"But I am constant as the northern star"
Assumptions are frequently wrong. We have all known this since we were children. And yet we assume things every day. Assumptions are a matter of necessity; we don't have the time or the resources to thoroughly evaluate every question that comes to mind. So we assume based on observations of common behavior and make the best of things – and we identify incorrect assumptions as often as is possible and correct them.
One of the common assumptions we make is that other people's thoughts and feelings are relatively straightforward. Many people try to gauge the interest that another person has in them as a simple yes or no question: "is he (or she) into me?" Love is not a box to be checked. There are many aspects of love and ways in which it is manifest, each of which can be felt at varying levels of intensity at different times.
We know this because we experience it ourselves. Even without a particular cause, our feelings about people change from day to day and even from moment to moment. We love people for particular characteristics without appreciating others that they possess. Sometimes, we have have every reason to appreciate someone but we don't have romantic feelings towards him or her.

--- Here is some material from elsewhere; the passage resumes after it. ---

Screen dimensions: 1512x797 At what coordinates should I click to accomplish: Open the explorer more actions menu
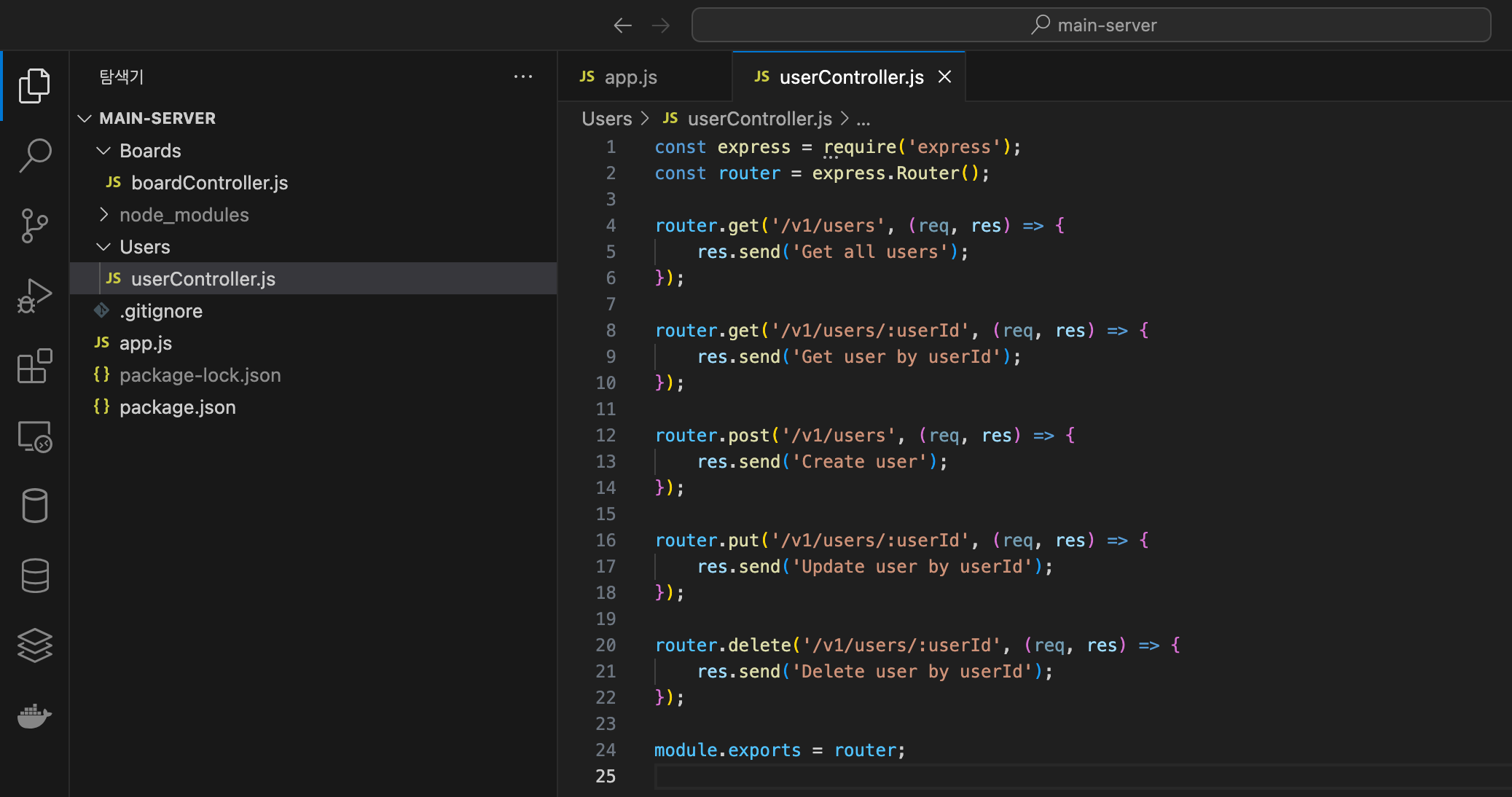coord(522,77)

And yet it seems to puzzle us when we encounter complexity in the feelings of others.
Although the tendency is for our feelings to change, we are not prisoners to our unpredictable feelings. We have the ability to encourage or discourage feelings. Love is a choice; I can choose to work on loving people or I can choose to not do so. If I spend my time serving others, I will love them more. If I ignore them, what love I have for them will fade. This choice is especially important for the stability of our families.
As regards others' feelings, we can choose to be patient. We can remind ourselves that their actions may lead to contradictory conclusions because their feelings contradict each other – and that this is normal and understandable. And we can focus on developing and giving love more than on receiving it.